Mozart und Da Ponte fuhren also mit der schon im Figaro begonnenen Praxis fort, das althergebrachte Verhältnis zwischen handlungstreibenden Rezitativen und »stillstehenden« Gesangsnummern aufzubrechen: Immer mehr Handlungselemente werden in die Musiknummern verlegt. Geschrieben hatte der vielbeschäftigte Lorenzo Da Ponte Così fan tutte ursprünglich nicht für Mozart. Antonio Salieri hatte bereits mit einer Vertonung begonnen (vermutlich 1789), diese aber bald wieder aufgegeben. Für Mozarts Oper sind Änderungen Da Pontes am Text belegt, die auf eine Reihe von Wünschen des Komponisten an den Dichter schließen lassen.
Neu ist bei dieser dritten und letzten Zusammenarbeit von Mozart und Da Ponte, dass der Dichter keine direkte Schauspiel- oder Librettovorlage bearbeitete, sondern aus einer Vielzahl von Quellen ein »Originallibretto« schuf. So fand er etwa das Motiv der Treueprobe – ein eifersüchtiger Gatte in Verkleidung oder ein von ihm Beauftragter prüft, ob die Ehefrau sich verführen lässt – in der Geschichte von Cephalus und Procris in Ovids Metamorphosen und in der Neunten Novelle des Zweiten Tages von Giovanni Boccaccios Decamerone. Dort ist auch das Motiv der Wette um die Treue verarbeitet, das bei Da Ponte zu der Wette wird, die Guglielmo und Ferrando mit Don Alfonso eingehen. Und schließlich haben auch alle Frauenfiguren in Così fan tutte Vorbilder in einem klassischen Werk: In Ludovico Ariosts Orlando furioso (1516) begegnet uns eine Fiordiligi, treue Ehefrau des Brandimarte; eine Doralice, die sich von den Verführungskünsten eines Sarazenenfürsten überzeugen lässt; und schließlich eine Fiordispina, die sich unglücklich in die Kriegerin Bradamante verliebt.
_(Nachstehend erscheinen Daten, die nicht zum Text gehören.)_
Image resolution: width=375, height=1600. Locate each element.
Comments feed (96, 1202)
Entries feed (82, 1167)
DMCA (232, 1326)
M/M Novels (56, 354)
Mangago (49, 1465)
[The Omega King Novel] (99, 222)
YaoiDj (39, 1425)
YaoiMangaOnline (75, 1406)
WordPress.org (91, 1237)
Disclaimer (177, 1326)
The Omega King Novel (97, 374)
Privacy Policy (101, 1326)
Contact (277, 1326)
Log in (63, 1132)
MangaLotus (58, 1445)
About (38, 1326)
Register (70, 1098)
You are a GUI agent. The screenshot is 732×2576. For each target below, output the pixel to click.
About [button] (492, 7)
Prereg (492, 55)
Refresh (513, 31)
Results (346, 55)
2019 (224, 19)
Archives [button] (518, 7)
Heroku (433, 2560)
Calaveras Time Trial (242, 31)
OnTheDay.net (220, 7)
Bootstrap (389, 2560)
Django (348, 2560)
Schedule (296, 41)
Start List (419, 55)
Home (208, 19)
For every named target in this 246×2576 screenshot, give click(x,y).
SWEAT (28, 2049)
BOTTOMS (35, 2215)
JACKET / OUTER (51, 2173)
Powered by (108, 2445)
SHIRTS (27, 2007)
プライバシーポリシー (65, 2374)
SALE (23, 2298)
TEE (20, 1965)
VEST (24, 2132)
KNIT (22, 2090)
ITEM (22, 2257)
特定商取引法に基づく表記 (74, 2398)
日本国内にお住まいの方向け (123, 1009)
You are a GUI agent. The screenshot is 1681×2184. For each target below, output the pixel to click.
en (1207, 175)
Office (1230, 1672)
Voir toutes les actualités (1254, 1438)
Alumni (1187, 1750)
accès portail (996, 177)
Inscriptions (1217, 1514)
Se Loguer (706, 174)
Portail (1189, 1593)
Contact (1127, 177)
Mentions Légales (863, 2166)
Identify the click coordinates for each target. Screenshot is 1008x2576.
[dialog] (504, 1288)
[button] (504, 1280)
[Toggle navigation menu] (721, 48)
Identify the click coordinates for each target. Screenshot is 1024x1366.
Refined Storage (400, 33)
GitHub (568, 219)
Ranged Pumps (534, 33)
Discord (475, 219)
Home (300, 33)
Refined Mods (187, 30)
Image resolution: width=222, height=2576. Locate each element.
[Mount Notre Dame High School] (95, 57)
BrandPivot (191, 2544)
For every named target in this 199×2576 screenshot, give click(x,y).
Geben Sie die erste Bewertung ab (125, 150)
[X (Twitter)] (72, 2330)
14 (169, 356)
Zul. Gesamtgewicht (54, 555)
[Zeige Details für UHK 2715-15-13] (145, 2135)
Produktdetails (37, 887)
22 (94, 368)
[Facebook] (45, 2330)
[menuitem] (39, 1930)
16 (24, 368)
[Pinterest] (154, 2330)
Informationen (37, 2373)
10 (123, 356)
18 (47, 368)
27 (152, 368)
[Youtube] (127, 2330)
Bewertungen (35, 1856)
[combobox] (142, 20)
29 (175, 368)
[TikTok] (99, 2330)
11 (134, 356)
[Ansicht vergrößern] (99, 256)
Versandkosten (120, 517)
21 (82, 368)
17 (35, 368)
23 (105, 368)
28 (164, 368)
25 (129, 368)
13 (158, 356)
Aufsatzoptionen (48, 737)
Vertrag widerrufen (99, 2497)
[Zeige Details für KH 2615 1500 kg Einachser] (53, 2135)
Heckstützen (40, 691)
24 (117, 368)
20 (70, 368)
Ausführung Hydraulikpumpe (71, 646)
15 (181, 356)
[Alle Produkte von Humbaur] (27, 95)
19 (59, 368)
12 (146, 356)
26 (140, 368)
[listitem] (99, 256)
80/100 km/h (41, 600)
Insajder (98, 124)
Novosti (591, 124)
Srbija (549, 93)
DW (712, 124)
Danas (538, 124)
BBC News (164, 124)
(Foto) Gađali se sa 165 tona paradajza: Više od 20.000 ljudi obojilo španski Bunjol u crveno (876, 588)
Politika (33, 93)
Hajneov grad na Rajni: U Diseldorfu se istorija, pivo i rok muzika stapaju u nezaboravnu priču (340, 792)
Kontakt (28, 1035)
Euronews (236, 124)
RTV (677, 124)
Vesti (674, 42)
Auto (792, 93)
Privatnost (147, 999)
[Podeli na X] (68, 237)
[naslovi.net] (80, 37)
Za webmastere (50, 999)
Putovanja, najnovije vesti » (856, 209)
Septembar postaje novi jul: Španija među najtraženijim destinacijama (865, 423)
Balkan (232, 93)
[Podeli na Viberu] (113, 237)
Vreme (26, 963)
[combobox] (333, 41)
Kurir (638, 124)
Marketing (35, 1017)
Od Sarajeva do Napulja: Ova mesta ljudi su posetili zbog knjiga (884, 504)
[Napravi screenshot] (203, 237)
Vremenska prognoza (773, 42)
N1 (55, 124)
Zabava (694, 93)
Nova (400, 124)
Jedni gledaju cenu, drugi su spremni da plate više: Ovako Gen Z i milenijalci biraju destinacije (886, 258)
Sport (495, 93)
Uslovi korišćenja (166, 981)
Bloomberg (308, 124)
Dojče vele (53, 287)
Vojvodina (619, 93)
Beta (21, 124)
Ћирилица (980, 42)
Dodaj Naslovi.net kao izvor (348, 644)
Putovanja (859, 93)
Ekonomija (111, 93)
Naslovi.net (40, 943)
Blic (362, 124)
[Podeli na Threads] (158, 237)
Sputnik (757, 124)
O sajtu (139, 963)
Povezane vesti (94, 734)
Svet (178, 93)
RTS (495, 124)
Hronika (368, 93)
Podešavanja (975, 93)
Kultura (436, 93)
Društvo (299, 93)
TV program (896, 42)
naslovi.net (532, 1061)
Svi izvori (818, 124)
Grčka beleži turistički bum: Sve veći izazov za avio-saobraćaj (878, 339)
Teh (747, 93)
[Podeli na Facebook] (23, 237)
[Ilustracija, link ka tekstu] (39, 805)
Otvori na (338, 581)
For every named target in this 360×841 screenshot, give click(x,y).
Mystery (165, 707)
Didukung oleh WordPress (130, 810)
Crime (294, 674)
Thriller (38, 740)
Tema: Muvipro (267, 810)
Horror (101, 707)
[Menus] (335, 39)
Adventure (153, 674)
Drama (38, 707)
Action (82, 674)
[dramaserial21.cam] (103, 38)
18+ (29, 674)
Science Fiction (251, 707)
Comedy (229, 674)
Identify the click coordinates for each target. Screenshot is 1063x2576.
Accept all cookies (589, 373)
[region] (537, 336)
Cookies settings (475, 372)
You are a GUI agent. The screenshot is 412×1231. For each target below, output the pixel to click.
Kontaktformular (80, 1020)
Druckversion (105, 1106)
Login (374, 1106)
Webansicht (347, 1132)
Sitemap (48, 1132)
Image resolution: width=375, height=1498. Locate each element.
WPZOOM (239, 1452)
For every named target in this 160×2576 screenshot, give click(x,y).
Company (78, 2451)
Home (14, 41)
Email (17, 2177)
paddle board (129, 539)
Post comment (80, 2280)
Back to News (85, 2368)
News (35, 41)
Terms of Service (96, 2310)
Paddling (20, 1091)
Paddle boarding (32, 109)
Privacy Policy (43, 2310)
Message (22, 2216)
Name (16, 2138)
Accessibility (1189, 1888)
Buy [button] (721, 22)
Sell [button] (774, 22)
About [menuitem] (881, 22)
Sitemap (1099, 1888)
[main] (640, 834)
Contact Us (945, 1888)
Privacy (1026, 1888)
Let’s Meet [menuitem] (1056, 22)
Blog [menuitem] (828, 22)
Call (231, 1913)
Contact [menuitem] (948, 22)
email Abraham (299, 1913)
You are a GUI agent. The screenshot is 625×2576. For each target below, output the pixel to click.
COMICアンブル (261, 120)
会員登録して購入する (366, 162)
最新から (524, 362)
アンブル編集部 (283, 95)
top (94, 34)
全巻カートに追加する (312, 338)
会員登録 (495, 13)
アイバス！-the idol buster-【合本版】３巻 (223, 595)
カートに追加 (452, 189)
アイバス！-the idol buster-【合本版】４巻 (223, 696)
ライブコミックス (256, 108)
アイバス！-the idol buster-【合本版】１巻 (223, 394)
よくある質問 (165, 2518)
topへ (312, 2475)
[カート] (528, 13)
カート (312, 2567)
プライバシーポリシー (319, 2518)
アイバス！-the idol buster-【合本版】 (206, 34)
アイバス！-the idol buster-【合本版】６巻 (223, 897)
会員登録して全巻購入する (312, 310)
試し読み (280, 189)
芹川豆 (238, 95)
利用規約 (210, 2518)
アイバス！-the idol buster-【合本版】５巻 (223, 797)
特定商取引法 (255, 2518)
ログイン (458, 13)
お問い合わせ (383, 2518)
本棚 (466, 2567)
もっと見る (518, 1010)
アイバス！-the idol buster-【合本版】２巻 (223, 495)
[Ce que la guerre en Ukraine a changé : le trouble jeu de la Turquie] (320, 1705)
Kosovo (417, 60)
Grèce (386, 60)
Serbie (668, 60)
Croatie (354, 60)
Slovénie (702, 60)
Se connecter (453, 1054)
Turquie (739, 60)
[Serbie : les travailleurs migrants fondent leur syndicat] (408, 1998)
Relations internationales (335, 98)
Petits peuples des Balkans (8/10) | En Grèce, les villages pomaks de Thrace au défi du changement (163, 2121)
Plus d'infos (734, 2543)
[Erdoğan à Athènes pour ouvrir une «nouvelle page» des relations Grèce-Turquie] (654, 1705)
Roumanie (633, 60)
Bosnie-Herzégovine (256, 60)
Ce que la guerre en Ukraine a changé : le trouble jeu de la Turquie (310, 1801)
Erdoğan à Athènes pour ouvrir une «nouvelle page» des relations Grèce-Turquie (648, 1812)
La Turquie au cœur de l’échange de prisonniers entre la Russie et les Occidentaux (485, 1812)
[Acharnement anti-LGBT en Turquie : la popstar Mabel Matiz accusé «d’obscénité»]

Das Werk kann also mit einer Fülle an Verweisen auf die literarische Tradition aufwarten (auch Spuren von Shakespeare und Mari- vaux fehlen nicht) – und war doch lange Zeit von den drei Mozart-Da-Ponte-Opern am schlechtesten beleumundet. Die Geschichte, in der Dorabella und Fiordiligi ihre abwesenden Verlobten aufgeben und sich mit zwei Fremden einlassen, galt von der Uraufführung an vielen als ungeheuerlich. Tatsächlich wirkt das finale »So machen’s alle Frauen« wie eine Forterzählung des Geschlechterbildes, das schon die angesprochene Novelle aus dem Decamerone vermittelt: Selbst der Mann, die Krone der Schöpfung, ist oft nicht zur Treue fähig; von der Frau, diesem von Sinnlichkeit bestimmten Wesen, kann man sie schlicht nicht erwarten. Im Decamerone ist diese Rollenzuschreibung Voraussetzung für die Männerfantasien von lüsternen Nonnen und ehebrecherischen Gattinnen, die Boccaccios Novellen bevölkern. In Così fan tutte ist das Ende versöhnlich und lässt Spielraum, den Fragen nachzugehen, die das Werk zusammen mit Mozarts wunderbarer Musik bereithält: Was bedeutet »Verführung«, und wie geht sie vor sich? Wie funktioniert eine Verkleidung, die es unmöglich macht, den eigenen Verlobten und den der eigenen Schwester zu erkennen? Und schließlich: Was steckt hinter einer Figur wie Don Alfonso, dessen Triumph – abgesehen vom gewonnenen Geld – letztlich nur darin besteht, das Vertrauen einiger junger Leute in die Liebe und ineinander erschüttert zu haben?